Fresh hopes: However, now the nation has once again lighted the hopes in the minds of Sri Lankans for a full recovery, an economically prosperous, socially harmonised and environment-friendly nation. The surgeon is the most qualified and believed to be the much anticipated messiah to the deprived common people ‘Diyasena’ to the people. His well disciplined election campaign was an inspiration to whole South-Asian region. His first few moves regarding government appointments apparently answers the issues mentioned under the root causes of socio-economic crisis, committed by the ‘ruling class’. Hence, all Sri Lankans are anticipating his next moves towards handling the other major root causes committed by the common people as well as the bureaucrats. The ultimate expectation is a full coverage of twelve major issues which are characteristic to Sri Lankan socio-economic structure, described earlier in the article.

Sri Lanka has done well the first half of the drama, electing the honest and nation-loving leadership, amid all the adversities. Now the people (the work-force) need to wake up from its drowsiness and come forward to give the necessary support to their leader, irrespective of how the new reforms may affect them individually or as a group.

The new socio-economic reforms must bring about revolutionary changes that will touch all its corners and edges, despite the fact how badly the present generation would take it. All we need is to tolerate the impending hardships for a while, just like the hard times the adult and young generations underwent in the 1970 – 77 period in Sri Lanka, where the nation attained apparently a 100 per cent sovereignty in food, a positive trade balance and a zero budget deficit. The other examples in the recent history are countries like Iran, Cuba and North Korea for undergoing hardships due to trade embargoes.

From where to start with

Apart from the often mentioned short-term or quick solutions for burning issues in the socio-economic and administrative structures, well formulated long-term structural changes are essential for putting an unbreakable foundation for our nation.

(1) Educational reforms and personal resource management must be the first to come to a long-term solution. It is not just a conventional revision of curricula or building infrastructure but target-driven changes covering the entire personal resource development and utilisation.

The other sectors which partially determine the work efficiency of the human resources, such as nutrition, health, infrastructure, services and other aspects of social life will be a part and parcel of this step. (2) Next to come would be the policy changes in every aspect of the social, economic and cultural institutions of the country which would gear the nation towards the ‘sustainable development’ in every possible means while preserving the key socio-cultural values of our nation. (3) The last and final step must be the long awaiting economic reforms which would be launched on the red carpet laid through the policy changes, proposed under ‘(2)’ above.

Identification of priority sub-sectors and their bottle-necks, setting targets, giving institutional support in technical, credit and marketing facilities for them and finally regulating the progress would enable these sub-sectors to hit the production targets. For instance, promotion of agriculture and selected industries will bring about much needed exports and import substitution while development of all needs for a good tourism industry will be a steady foreign exchange source for the economy.

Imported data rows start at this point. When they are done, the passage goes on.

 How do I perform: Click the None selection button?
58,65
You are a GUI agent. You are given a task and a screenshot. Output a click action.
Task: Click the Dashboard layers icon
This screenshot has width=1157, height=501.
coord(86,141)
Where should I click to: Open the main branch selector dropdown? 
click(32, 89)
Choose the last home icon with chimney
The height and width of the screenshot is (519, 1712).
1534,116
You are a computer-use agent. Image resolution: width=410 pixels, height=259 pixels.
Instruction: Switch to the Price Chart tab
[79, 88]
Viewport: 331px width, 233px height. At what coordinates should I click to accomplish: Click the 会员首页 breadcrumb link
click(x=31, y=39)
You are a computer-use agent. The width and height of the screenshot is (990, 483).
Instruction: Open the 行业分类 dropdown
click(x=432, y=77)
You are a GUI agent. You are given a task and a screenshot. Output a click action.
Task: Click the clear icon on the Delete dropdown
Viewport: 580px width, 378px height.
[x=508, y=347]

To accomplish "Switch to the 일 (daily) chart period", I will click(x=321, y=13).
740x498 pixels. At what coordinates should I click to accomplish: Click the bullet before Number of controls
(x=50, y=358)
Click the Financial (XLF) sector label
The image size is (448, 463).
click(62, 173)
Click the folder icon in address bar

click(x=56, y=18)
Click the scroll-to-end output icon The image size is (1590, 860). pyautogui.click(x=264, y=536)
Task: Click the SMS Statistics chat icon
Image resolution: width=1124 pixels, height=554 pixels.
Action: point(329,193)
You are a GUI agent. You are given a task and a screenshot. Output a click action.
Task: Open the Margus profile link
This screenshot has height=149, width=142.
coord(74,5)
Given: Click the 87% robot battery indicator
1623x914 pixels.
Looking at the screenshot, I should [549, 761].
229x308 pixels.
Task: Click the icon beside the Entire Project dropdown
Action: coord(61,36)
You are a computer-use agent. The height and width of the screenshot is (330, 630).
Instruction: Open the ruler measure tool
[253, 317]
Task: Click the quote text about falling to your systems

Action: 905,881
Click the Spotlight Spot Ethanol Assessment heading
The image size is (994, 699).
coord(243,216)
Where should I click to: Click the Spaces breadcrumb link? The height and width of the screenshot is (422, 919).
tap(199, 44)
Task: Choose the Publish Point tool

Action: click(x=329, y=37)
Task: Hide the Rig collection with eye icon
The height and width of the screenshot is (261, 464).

The plan of action which comes under each of the above mentioned three steps or stages must be drafted and implemented only with the consensus of all involved. Each action must be a result of a great exercise of brainstorming by the nation-loving professionals, experienced civil servants and a new breed of politicians. This must be followed by a very convincing propaganda campaign which would be the driving force behind the much needed commitment of the implementation process and the patience of the beneficiaries.